■ **What to work on**
What lines below contain the string "agent"? List them all.

■ **Task input**
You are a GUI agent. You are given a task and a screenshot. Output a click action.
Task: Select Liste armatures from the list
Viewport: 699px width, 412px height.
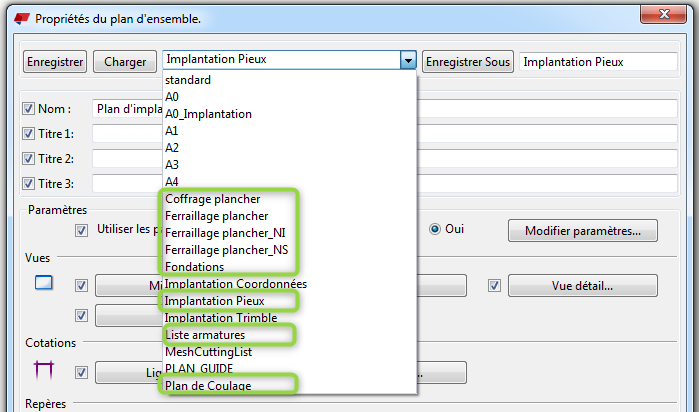coord(205,334)
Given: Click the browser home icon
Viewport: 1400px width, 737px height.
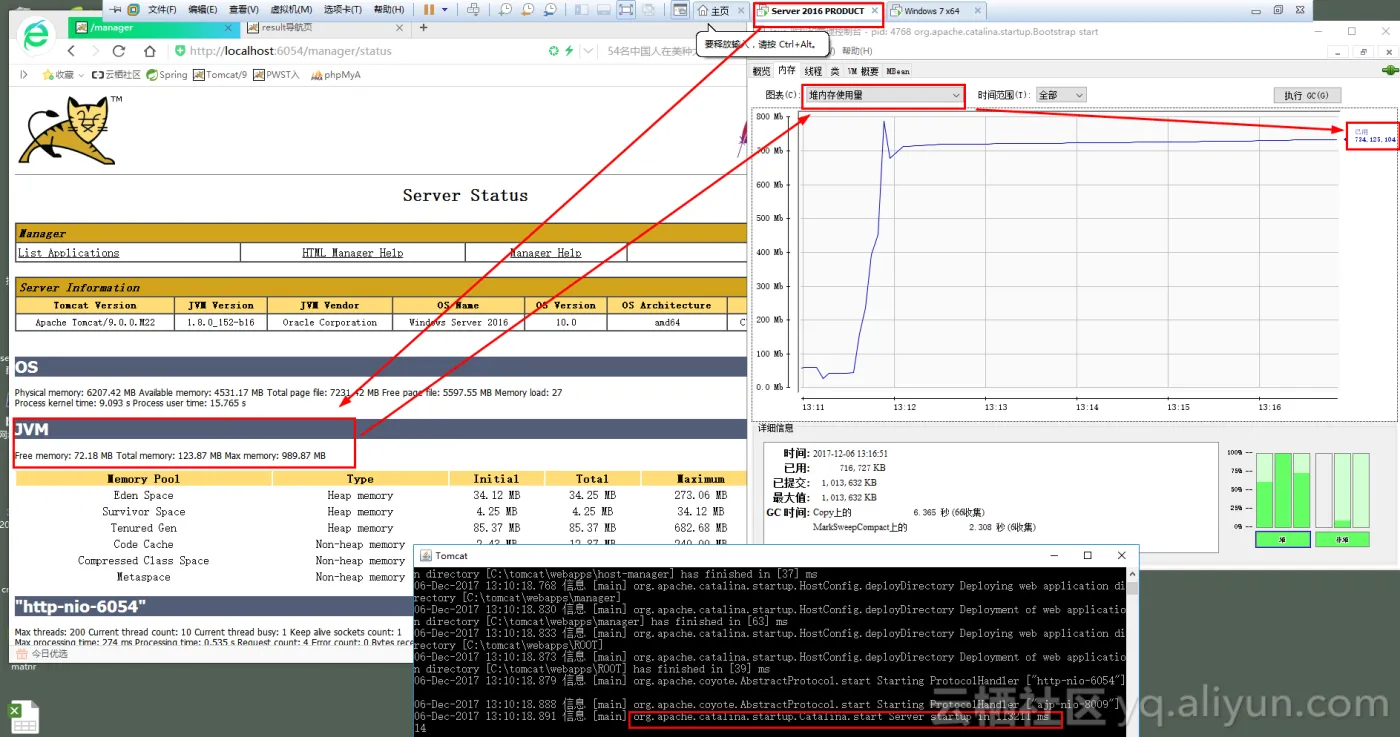Looking at the screenshot, I should [150, 51].
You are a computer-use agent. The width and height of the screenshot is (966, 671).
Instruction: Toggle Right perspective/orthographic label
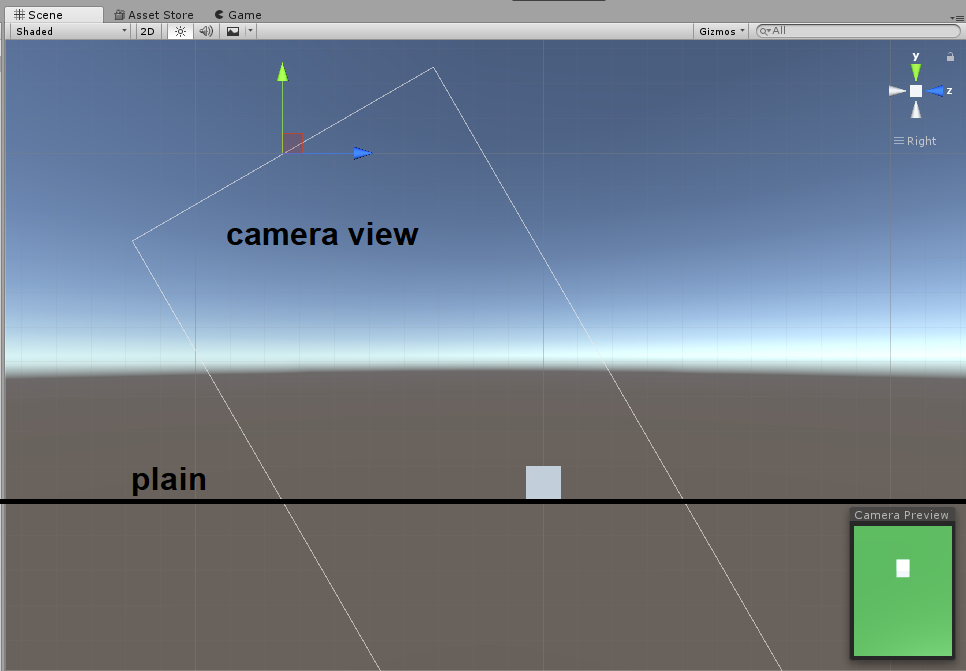[x=916, y=141]
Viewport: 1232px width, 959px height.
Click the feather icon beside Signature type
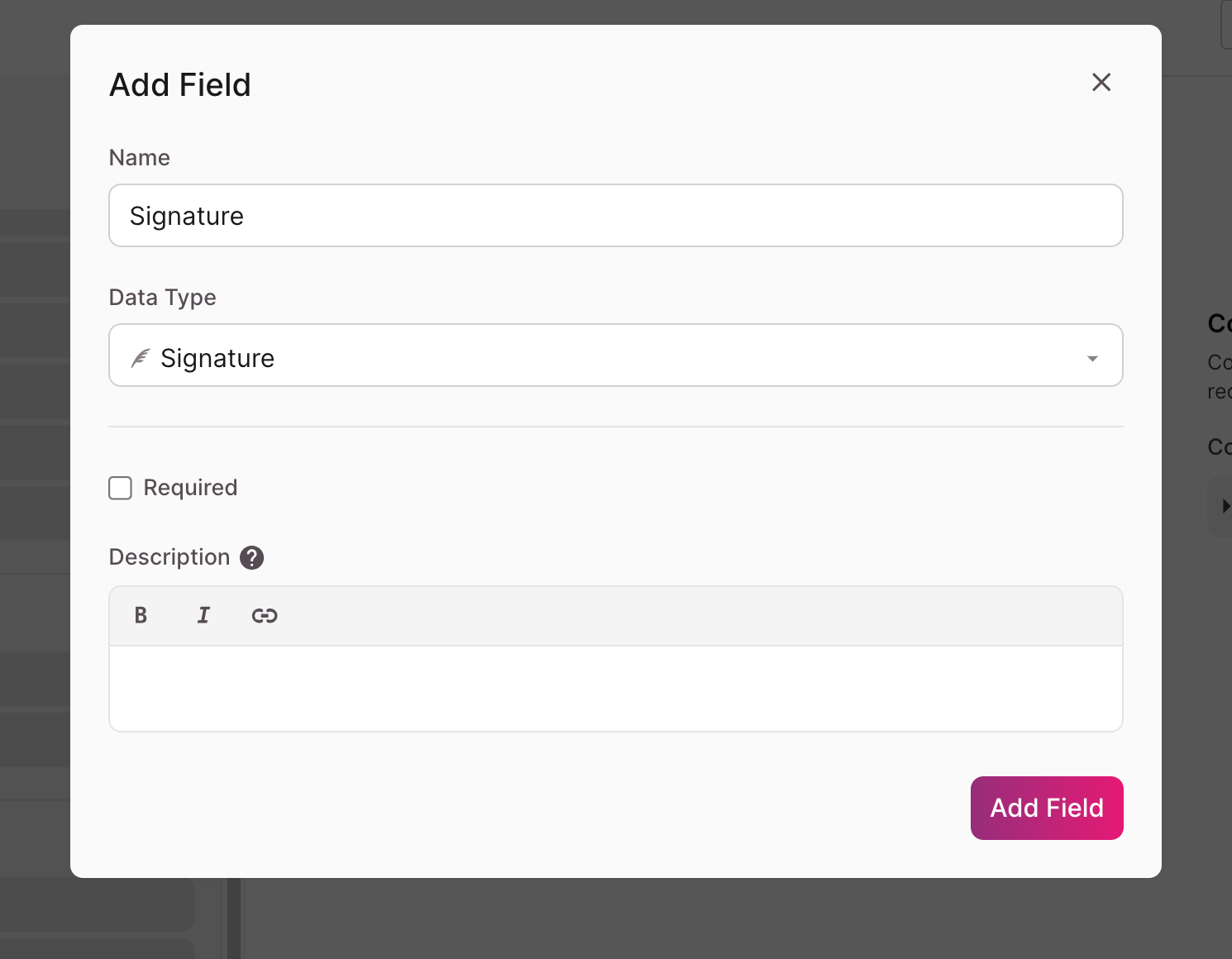(x=141, y=358)
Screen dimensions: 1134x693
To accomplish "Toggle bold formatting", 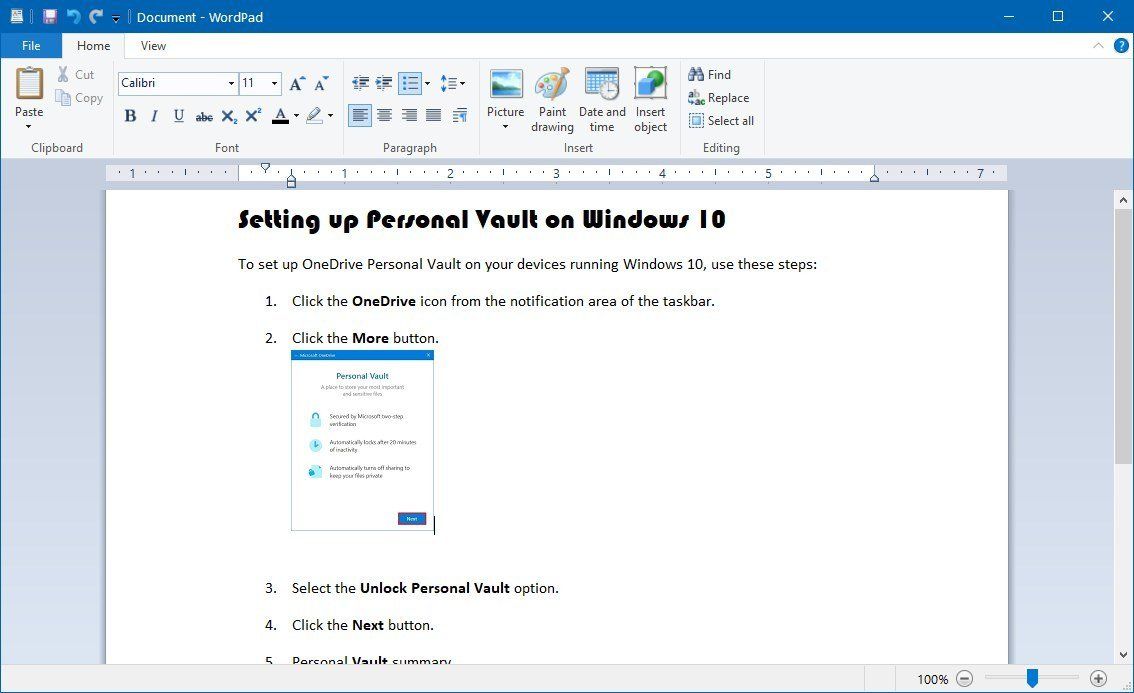I will click(x=130, y=115).
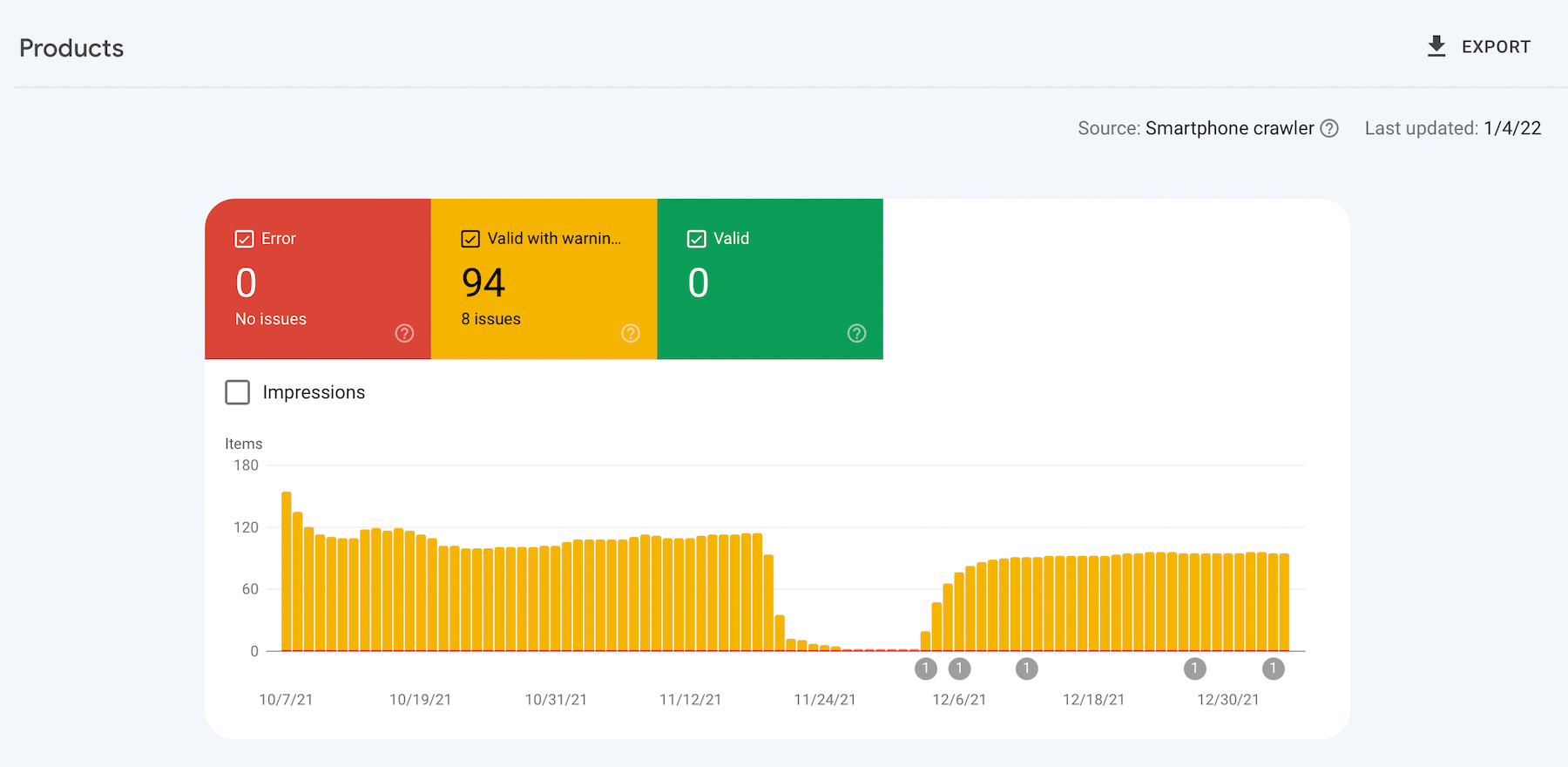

■ **Task response**
You are a GUI agent. You are given a task and a screenshot. Output a click action.
You are a computer-use agent. The width and height of the screenshot is (966, 671).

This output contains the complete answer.